Organizations around the world continue to face increasing cyberattacks, especially when more businesses are digitalizing their operations and services than ever before. While large enterprises can afford to have multiple layers of protection, small and medium businesses (SMBs) often only focus on securing the most important data in their company.
In the past year, some of the biggest ransomware cyberattacks targeted large US corporations like fuel company Colonial Pipeline, meat supplier JBS, and managed services provider (MSP) Kaseya. With a larger cachet of funds available to them, many of these cyberattacks were sorted with some ransom being paid to cybercriminals.
Despite the perception that they are too small to target, SMBs are increasingly vulnerable due to supply chain attacks and greater use of automation by ransomware groups. According to Acronis Cyberthreats Report Mid year 2021, SMBs are at particular risk, based on the attack trends seen during the first six months of the year.
The report revealed that during the first half of 2021, 4 out of 5 organizations experienced a cyberattack originating from a vulnerability in their third-party vendor ecosystem. That’s at a time when the average cost of a data breach rose to around $3.56 million, with the average ransomware payment jumping 33% to more than US$ 100,000.
For a large enterprise, the amount is more of a financial hit. However for SMBs, such an amount might sound the death-knell for them, which Acronis believes is a major concern for the second half of 2021. “While the increase in attacks affects organizations of all sizes, something that’s under-reported in the coverage of current cyberthreat trends is the impact on the small business community,” explained Candid Wüest, Acronis VP of Cyber Protection Research.
“Unlike larger corporations, small and medium-sized companies don’t have the money, resources, or staffing expertise needed to counter today’s threats. That’s why they turn to IT service providers – but if those service providers are compromised, those SMBs are at the mercy of the attackers.”
US SMBs targeted the most
The country with the most malware detections in the first half of 2021 was the United States with 26.1% in June, followed by Germany with 12.6%, and the United Kingdom with 5.4%. Ransomware-as-a-service continues to see new variants emerge, acting as redistributors of already established threats.
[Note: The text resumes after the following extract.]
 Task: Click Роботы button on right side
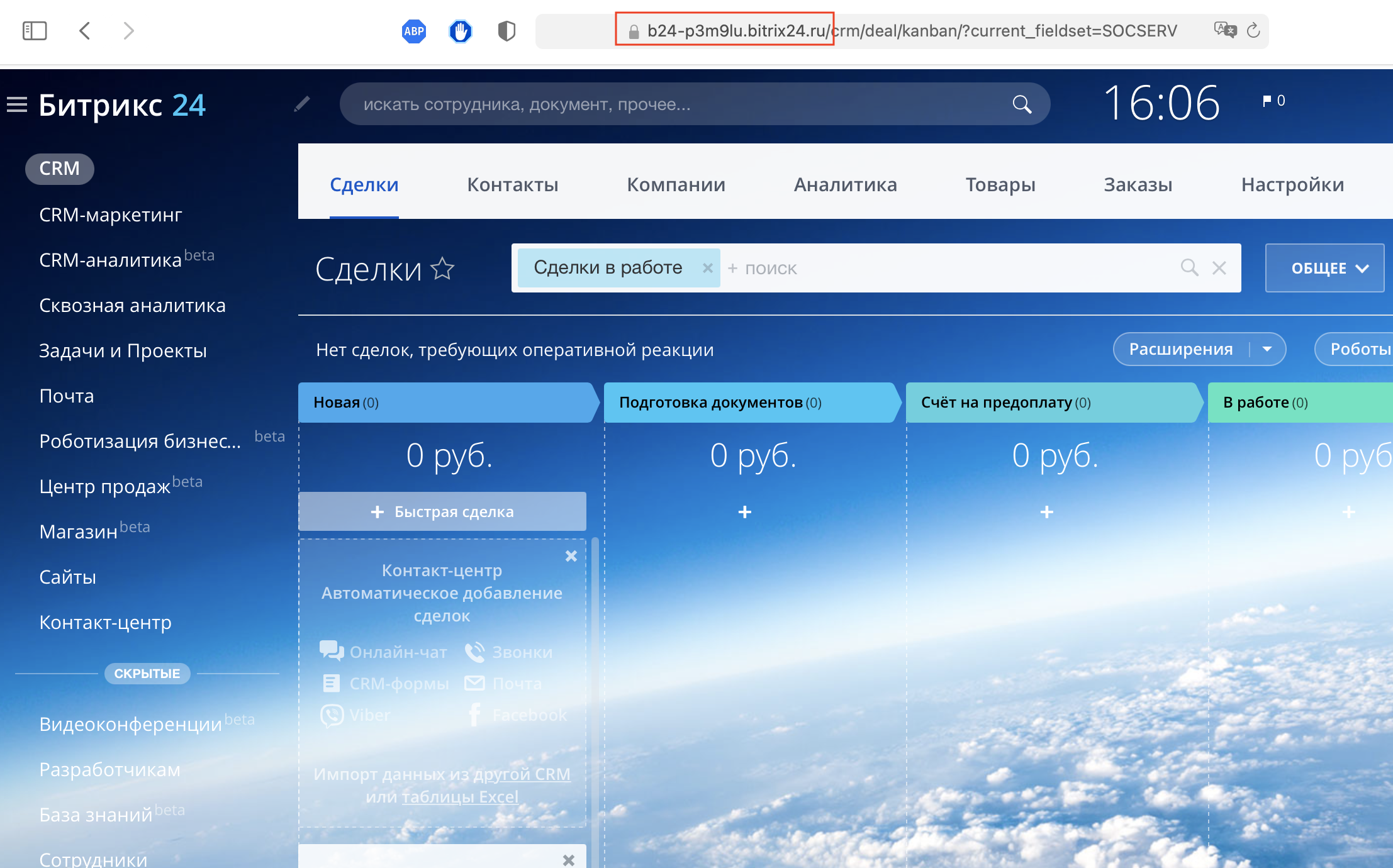(x=1357, y=349)
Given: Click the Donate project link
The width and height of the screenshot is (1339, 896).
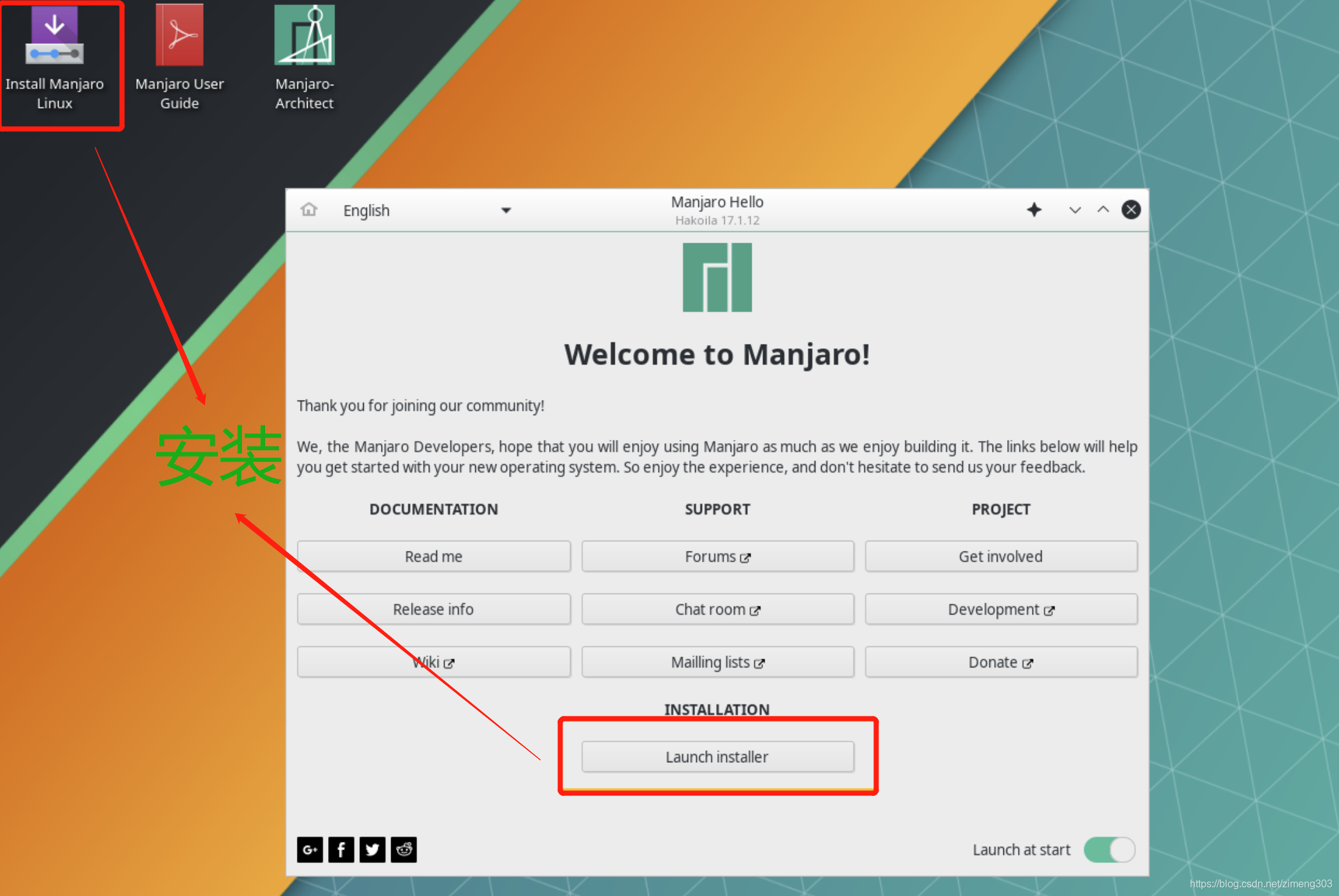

This leads to an even wider distribution of pervasive ransomware threats.
Data from Statista showed that from April to May 2021, there was a global increase of 16.4% of blocked ransomware attacks, followed by a decrease of 9.6% in June. The reasons behind such fluctuations vary. On one hand, cybercriminals often operate in waves. On the other hand, some attacks are blocked earlier in the chain, so the final ransomware is never downloaded and therefore not counted in this graph.
As SMBs rely heavily on MSPs, any supply chain attack against an MSP would affect both the MSP business and all its clients. This was clearly seen during the Kaseya attack in which most of their SMB clients could not access their data and operations. A successful attack on an MSP would mean a breach that can eventually affect thousands of SMBs.
Apart from ransomware, SMBs have also had to deal with rampant phishing attacks in the first half of 2021. Using social engineering techniques to trick unwary users into clicking malicious attachments or links, phishing emails rose 62% between Q1 and Q2 2021. That spike is of particular concern since 94% of malware is delivered by email.
At the same time, two-thirds of remote workers now use work devices for personal tasks and use personal home devices for business activities. As a result, attackers have been actively probing remote workers, with a 300% increase in brute-force attacks against remote machines via remote desktop protocol reported.
While enterprises may be able to recover from cyberattacks over time, the situation may not be same for SMBs. Having adequate cybersecurity is not only key in protecting their business but also ensuring their operation is able to survive should they ever face a cyberattack. MSPs offer protection, but SMBs also need to be sure they have sufficient backup and recovery at hand.